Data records

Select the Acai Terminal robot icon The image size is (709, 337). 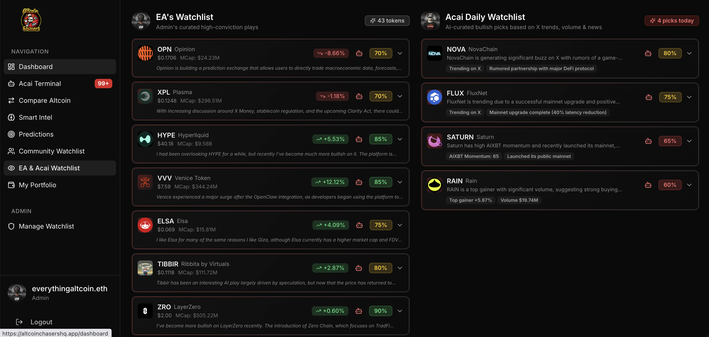point(11,84)
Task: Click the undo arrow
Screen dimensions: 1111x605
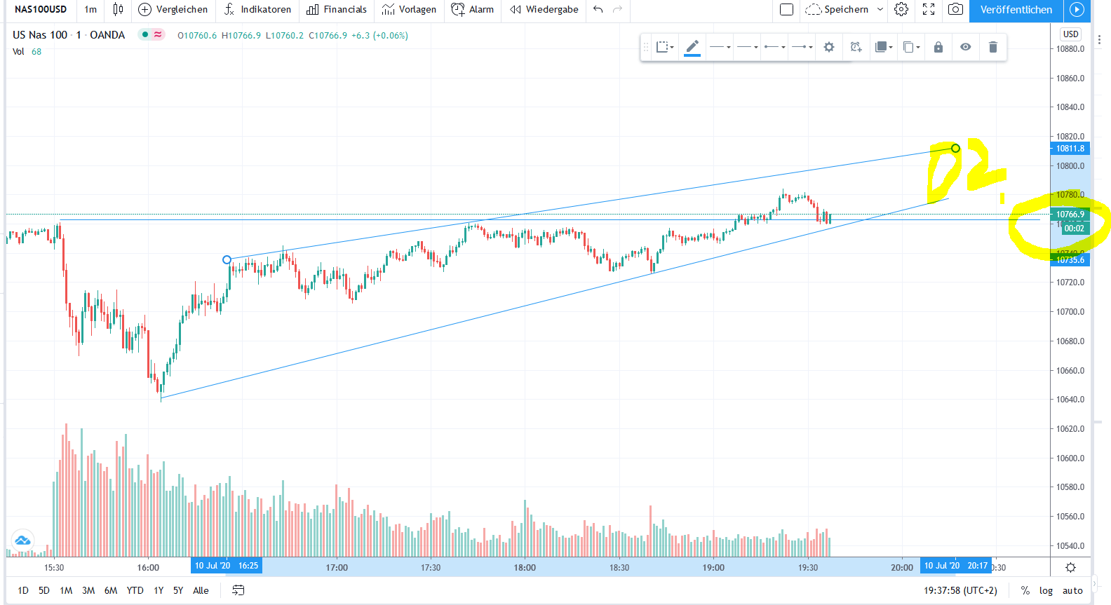Action: (598, 9)
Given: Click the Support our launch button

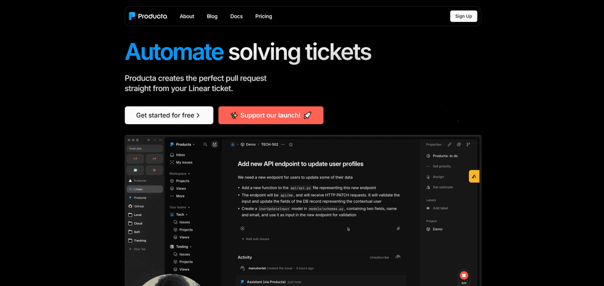Looking at the screenshot, I should coord(271,115).
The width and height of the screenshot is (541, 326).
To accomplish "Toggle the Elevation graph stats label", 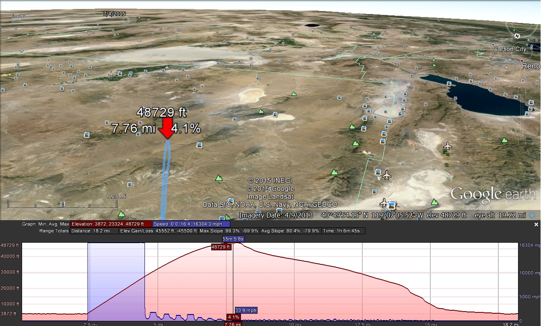I will pos(108,224).
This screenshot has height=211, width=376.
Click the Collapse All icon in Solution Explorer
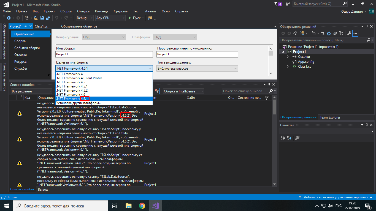pos(335,33)
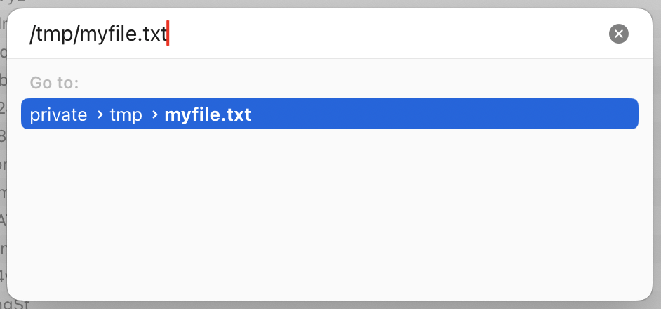This screenshot has width=661, height=309.
Task: Select the highlighted private › tmp › myfile.txt suggestion
Action: click(330, 114)
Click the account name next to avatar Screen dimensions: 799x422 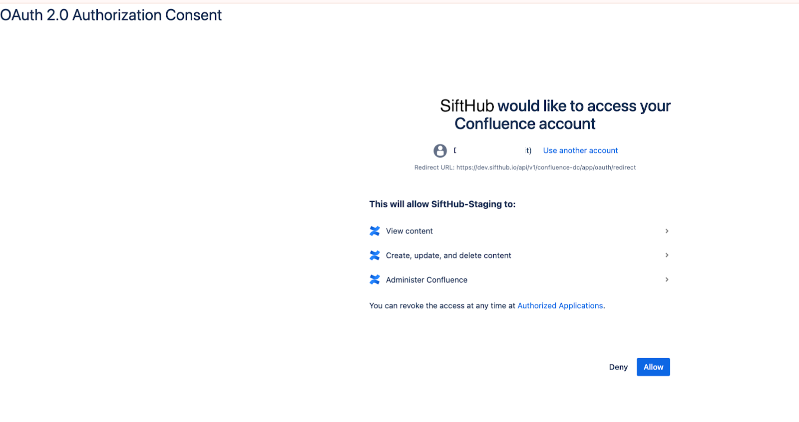tap(492, 151)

Your assignment: Copy word for word the lines of the records above from the one with "Task: Click the undo arrow" up to and including the one with "The width and". Skip the pictures.

Task solution:
Task: Click the undo arrow
Screen dimensions: 1111x605
Action: (598, 9)
Given: Click the Support our launch button

Looking at the screenshot, I should coord(271,115).
The width and height of the screenshot is (541, 326).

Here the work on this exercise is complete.